Stored data entries:
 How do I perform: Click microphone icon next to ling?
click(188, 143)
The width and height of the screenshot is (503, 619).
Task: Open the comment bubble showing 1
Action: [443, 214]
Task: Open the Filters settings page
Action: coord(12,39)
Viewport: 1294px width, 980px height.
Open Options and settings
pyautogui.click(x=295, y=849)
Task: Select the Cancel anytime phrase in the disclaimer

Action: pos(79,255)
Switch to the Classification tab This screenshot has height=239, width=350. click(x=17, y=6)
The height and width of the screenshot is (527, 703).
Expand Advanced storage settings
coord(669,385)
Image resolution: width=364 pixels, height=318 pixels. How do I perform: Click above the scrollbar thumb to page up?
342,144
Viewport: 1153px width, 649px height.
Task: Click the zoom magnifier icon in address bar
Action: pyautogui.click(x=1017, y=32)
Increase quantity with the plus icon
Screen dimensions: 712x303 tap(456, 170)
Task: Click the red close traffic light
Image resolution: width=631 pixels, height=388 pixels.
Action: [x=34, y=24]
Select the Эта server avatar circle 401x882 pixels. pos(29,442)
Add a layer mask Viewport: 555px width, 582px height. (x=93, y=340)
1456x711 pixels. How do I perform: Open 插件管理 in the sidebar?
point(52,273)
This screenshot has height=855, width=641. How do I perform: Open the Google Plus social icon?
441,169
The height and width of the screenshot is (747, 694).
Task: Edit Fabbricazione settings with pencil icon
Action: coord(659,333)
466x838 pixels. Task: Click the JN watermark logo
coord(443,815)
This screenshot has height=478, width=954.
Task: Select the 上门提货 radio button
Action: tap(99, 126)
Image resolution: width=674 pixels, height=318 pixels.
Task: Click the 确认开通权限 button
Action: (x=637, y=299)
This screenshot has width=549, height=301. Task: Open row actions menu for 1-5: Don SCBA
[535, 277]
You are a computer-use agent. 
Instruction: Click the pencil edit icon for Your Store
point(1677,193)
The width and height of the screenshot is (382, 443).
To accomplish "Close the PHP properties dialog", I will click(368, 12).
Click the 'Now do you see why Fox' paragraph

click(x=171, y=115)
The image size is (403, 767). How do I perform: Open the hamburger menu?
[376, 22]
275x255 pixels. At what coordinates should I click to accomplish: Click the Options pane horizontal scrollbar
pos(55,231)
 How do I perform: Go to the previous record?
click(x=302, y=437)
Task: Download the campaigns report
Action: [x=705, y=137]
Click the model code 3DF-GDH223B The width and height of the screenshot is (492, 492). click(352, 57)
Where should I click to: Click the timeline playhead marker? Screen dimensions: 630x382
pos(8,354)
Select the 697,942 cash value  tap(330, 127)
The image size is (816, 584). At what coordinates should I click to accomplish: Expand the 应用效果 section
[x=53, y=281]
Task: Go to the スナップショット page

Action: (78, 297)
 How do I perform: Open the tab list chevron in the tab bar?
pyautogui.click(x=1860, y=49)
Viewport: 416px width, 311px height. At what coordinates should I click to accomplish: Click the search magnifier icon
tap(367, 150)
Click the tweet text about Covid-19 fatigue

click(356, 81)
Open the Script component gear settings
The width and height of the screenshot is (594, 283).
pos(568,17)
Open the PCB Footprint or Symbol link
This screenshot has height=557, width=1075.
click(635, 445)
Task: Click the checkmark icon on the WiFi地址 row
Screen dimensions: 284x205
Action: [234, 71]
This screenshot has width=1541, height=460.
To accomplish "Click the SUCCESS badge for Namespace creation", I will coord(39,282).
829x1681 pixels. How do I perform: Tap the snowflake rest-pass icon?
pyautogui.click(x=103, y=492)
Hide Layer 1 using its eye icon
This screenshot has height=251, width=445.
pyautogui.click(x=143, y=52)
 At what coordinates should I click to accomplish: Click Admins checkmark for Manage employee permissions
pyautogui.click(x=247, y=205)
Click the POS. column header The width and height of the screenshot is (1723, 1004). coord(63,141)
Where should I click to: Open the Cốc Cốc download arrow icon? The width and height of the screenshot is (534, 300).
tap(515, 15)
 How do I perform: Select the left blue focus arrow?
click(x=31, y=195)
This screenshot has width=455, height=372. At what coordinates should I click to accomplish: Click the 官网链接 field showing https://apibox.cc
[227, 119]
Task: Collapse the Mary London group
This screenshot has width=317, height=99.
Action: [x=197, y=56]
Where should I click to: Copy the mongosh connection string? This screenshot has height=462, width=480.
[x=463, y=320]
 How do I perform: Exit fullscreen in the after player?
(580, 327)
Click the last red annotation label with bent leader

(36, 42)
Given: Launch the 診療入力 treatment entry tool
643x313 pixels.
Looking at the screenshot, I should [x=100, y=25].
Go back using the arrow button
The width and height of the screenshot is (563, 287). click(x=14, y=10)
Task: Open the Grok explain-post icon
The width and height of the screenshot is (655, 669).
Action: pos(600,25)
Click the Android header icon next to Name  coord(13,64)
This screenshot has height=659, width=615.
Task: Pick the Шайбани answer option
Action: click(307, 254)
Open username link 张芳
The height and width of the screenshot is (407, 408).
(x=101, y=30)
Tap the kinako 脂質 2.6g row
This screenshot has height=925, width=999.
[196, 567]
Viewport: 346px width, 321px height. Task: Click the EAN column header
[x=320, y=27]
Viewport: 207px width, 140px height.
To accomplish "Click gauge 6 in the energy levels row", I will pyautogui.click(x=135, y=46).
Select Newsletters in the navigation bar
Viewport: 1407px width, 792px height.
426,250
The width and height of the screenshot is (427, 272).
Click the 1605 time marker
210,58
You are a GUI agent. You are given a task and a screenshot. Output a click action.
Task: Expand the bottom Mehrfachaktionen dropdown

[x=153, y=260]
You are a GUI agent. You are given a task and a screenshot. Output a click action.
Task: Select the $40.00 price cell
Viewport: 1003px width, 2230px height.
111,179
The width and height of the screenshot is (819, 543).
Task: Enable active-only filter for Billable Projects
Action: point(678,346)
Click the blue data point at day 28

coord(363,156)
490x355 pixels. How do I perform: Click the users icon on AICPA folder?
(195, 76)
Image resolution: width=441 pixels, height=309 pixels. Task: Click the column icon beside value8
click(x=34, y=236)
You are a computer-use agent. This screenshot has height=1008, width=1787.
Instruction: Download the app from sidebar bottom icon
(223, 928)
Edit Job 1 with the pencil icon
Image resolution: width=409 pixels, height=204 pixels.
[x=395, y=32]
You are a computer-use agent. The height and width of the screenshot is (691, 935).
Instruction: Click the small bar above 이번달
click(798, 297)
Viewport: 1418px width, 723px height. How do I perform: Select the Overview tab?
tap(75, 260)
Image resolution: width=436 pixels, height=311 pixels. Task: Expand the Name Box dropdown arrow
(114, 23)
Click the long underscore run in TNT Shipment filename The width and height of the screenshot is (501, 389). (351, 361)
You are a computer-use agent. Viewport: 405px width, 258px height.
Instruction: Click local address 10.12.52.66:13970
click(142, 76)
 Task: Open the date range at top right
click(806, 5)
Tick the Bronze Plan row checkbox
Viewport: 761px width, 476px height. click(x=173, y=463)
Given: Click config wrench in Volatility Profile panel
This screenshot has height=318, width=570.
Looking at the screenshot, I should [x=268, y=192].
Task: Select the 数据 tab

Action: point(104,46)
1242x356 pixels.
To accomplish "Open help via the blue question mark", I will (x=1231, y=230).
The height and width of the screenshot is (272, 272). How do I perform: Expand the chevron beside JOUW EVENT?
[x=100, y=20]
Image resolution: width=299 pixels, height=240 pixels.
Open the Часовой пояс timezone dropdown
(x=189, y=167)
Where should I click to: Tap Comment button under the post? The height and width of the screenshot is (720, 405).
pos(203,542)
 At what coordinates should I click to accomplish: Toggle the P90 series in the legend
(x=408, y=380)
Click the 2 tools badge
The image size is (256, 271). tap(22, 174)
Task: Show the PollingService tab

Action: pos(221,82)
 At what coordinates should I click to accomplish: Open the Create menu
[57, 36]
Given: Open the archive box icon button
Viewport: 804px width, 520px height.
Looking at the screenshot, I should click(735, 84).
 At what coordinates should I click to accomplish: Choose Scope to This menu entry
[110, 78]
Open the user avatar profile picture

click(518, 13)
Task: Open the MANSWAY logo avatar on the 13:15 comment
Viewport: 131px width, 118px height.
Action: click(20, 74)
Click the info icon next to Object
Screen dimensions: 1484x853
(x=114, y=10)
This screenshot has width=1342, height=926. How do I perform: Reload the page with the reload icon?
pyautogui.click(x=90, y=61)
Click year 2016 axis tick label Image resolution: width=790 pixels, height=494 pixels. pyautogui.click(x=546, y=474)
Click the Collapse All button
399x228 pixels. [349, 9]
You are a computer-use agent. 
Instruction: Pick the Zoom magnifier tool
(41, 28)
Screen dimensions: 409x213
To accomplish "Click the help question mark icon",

■ **TASK OBJECTIVE**
The answer should be all lines from the entries above that hold the word "help".

■ **OUTPUT OF THE EXERCISE**
To accomplish "Open help via the blue question mark", I will (x=1231, y=230).
To accomplish "Click the help question mark icon",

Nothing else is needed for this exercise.